**Written request A:** In the entries, reproduce the lines between the one holding "Image resolution: width=1568 pixels, height=409" and the one holding "(x=1491, y=129)", inclusive, swapping "Sort by Last Detected" for "Sort by First Detected" and leaving everything else unchanged.

**Source excerpt:**
%%
Performing one-dimensional hydrodynamical calculations coupled with nonequilibrium processes for hydrogen molecule formation , we pursue the thermal and dynamical evolution of filamentary primordial gas clouds and attempt to make an estimate on the mass of population III stars .
The cloud evolution is computed from the central proton density n _ { c } \sim 10 ^ { 2 - 4 } cm ^ { -3 } up to \sim 10 ^ { 13 } cm ^ { -3 } .
It is found that , almost independent of initial conditions , a filamentary cloud continues to collapse nearly isothermally due to H _ { 2 } cooling until the cloud becomes optically thick against the H _ { 2 } lines ( n _ { c } \sim 10 ^ { 10 - 11 } cm ^ { -3 } ) .
During the collapse the cloud structure separates into two parts , i.e. , a denser spindle and a diffuse envelope .
The spindle contracts quasi-statically , and thus the line mass of the spindle keeps a characteristic value determined solely by the temperature ( \sim 800 K ) , which is \sim 1 \times 10 ^ { 3 } M _ { \odot } pc ^ { -1 } during the contraction from n _ { c } \sim 10 ^ { 5 } cm ^ { -3 } to 10 ^ { 13 } cm ^ { -3 } .
Applying a linear theory , we find that the spindle is unstable against fragmentation during the collapse .
%%
**Stored dataset items:**
%%
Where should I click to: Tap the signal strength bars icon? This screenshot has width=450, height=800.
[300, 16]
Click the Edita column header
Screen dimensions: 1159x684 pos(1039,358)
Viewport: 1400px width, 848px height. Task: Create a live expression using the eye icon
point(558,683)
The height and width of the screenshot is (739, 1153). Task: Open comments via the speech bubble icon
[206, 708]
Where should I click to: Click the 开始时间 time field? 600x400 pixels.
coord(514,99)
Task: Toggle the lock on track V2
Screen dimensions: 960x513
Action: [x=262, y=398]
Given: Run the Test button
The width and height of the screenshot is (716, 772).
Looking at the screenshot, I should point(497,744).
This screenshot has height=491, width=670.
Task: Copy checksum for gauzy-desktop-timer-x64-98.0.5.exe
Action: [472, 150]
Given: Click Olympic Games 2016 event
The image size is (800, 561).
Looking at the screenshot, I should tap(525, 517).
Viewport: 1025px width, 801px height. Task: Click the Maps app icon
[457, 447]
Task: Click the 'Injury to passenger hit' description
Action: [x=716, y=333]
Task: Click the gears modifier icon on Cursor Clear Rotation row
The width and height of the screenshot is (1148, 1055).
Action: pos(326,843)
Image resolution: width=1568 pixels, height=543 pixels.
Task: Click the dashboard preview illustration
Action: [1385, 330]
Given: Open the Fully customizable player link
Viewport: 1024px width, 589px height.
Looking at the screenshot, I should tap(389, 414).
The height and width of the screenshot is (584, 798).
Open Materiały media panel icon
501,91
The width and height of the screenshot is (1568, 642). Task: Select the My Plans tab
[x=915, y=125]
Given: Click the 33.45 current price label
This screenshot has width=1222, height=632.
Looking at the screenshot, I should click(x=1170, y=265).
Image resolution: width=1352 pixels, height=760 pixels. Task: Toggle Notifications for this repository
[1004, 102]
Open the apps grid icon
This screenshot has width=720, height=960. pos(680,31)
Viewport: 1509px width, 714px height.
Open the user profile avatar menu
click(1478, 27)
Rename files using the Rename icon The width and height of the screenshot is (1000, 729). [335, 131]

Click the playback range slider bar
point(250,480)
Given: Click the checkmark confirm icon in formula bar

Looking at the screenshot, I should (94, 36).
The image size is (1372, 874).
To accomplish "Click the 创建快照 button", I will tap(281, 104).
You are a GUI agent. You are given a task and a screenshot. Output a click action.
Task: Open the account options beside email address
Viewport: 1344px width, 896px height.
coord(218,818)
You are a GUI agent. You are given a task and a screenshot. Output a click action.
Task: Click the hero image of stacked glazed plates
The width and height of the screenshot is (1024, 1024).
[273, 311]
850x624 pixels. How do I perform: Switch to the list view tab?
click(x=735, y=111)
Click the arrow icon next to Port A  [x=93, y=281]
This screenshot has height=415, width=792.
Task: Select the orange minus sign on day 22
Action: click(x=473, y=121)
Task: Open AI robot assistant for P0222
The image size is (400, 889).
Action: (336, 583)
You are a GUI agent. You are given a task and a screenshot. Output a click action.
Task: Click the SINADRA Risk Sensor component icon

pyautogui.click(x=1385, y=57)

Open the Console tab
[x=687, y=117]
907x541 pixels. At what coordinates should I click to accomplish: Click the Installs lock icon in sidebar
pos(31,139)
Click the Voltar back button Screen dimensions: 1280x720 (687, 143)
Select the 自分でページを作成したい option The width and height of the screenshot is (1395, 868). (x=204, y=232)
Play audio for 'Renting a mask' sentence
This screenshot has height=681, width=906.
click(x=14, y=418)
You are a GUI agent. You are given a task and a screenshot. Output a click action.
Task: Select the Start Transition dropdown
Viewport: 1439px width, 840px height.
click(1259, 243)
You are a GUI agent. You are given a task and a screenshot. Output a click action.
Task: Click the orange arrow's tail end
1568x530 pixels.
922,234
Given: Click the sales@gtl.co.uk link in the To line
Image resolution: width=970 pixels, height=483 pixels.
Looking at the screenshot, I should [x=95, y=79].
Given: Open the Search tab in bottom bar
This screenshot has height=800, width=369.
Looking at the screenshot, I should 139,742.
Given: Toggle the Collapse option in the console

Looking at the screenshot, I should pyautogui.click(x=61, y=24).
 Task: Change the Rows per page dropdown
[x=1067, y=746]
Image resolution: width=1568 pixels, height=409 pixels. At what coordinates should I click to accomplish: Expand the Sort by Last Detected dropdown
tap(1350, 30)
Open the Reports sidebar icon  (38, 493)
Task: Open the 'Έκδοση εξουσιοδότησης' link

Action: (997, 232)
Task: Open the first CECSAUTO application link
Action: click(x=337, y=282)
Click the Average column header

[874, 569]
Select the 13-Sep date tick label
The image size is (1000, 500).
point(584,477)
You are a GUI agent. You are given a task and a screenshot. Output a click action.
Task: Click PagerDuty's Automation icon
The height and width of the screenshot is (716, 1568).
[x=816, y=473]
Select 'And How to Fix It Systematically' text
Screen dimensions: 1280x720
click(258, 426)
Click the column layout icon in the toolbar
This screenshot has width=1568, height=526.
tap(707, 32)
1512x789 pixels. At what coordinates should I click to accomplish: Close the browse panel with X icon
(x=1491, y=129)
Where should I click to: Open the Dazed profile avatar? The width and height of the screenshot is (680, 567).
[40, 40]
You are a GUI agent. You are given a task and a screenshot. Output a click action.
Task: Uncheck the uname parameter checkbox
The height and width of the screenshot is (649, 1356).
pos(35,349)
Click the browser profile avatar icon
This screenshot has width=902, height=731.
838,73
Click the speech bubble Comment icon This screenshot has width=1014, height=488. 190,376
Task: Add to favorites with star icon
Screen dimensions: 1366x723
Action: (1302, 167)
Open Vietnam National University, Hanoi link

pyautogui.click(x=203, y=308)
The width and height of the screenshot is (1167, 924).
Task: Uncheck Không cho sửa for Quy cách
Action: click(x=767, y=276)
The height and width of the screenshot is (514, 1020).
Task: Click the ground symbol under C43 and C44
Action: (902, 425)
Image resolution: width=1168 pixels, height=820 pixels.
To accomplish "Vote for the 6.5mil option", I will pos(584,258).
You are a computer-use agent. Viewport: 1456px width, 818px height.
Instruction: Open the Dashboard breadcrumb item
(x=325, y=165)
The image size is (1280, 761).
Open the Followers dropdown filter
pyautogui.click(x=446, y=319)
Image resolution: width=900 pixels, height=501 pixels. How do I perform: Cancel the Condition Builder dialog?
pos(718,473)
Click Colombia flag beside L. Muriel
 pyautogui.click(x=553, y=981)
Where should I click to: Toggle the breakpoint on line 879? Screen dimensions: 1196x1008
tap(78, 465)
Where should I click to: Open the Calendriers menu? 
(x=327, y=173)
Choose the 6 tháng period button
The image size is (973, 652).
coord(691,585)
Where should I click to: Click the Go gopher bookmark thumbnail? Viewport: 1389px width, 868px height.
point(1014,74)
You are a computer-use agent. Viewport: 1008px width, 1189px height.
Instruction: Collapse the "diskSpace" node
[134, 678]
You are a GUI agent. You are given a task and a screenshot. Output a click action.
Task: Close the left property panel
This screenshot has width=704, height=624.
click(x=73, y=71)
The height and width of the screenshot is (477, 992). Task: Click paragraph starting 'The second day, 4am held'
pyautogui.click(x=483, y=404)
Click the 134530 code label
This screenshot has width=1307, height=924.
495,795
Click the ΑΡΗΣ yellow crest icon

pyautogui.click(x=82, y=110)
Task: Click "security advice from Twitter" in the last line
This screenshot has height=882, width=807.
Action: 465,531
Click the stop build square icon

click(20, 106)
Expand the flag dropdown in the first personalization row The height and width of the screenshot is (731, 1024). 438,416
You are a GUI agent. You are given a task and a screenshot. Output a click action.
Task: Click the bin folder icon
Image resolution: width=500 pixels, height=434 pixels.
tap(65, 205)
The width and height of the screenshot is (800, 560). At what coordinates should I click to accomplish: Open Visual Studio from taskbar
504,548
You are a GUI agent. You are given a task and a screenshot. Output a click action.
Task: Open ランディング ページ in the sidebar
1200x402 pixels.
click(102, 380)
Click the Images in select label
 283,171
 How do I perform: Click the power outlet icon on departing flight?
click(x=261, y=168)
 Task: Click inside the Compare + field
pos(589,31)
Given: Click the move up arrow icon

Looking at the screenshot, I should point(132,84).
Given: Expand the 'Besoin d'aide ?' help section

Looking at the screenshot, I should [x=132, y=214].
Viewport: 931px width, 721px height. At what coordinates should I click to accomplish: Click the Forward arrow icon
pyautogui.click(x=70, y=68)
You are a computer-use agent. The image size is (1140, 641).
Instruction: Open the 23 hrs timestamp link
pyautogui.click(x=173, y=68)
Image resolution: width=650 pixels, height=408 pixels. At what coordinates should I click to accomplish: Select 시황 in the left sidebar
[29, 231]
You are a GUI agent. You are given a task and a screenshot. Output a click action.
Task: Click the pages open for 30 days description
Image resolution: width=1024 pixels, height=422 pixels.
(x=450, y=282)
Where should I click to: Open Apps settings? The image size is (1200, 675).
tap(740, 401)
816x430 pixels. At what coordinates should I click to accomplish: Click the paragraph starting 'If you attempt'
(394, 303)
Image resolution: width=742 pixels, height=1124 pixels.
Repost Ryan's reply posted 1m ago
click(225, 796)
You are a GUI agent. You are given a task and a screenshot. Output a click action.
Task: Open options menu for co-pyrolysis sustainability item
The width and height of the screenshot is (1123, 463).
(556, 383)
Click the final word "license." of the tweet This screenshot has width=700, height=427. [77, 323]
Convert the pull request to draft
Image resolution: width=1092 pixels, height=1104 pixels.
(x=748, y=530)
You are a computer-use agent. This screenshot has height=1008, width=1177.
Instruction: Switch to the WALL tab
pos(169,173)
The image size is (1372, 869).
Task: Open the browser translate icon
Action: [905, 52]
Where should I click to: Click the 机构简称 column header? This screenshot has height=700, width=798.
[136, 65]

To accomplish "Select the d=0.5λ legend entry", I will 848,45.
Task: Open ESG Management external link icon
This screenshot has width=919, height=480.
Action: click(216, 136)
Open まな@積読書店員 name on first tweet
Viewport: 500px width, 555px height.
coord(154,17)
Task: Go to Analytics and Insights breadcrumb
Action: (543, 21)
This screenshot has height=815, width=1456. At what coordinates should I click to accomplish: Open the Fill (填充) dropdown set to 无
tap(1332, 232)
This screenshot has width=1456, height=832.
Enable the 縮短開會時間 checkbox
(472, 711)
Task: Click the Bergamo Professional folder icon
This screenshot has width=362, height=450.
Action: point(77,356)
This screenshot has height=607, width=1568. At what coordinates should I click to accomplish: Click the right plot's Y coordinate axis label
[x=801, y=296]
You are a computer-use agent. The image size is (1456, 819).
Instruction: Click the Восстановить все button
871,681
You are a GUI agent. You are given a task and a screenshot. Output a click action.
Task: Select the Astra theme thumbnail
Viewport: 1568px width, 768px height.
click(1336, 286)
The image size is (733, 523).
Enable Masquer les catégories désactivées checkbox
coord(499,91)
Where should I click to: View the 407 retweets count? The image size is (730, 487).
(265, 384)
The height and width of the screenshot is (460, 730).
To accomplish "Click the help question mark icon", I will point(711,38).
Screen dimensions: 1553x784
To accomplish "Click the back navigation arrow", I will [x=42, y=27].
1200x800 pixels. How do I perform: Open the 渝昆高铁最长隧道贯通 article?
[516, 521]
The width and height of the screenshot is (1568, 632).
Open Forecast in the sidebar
%%
**Written request B:** Based on the passage on filamentary primordial gas clouds, does each statement agree with it? Answer yes or no, and quote the deciding words. (i) The spindle is found to be stable against fragmentation during the collapse. (ii) As the cloud collapses, it divides into a denser spindle and a diffuse envelope. (iii) The hydrodynamical calculations are three-dimensional.

**Exercise response A:**
Image resolution: width=1568 pixels, height=409 pixels. At what coordinates should I click to accomplish: Expand the Sort by First Detected dropdown
tap(1350, 30)
Open the Reports sidebar icon  (38, 493)
Task: Open the 'Έκδοση εξουσιοδότησης' link

Action: (997, 232)
Task: Open the first CECSAUTO application link
Action: click(x=337, y=282)
Click the Average column header

[874, 569]
Select the 13-Sep date tick label
The image size is (1000, 500).
point(584,477)
You are a GUI agent. You are given a task and a screenshot. Output a click action.
Task: Click PagerDuty's Automation icon
The height and width of the screenshot is (716, 1568).
[x=816, y=473]
Select 'And How to Fix It Systematically' text
Screen dimensions: 1280x720
click(258, 426)
Click the column layout icon in the toolbar
This screenshot has width=1568, height=526.
tap(707, 32)
1512x789 pixels. At what coordinates should I click to accomplish: Close the browse panel with X icon
(x=1491, y=129)

**Exercise response B:**
(i) No: "we find that the spindle is unstable against fragmentation during the collapse"
(ii) Yes: "a denser spindle and a diffuse envelope"
(iii) No: "Performing one-dimensional hydrodynamical calculations"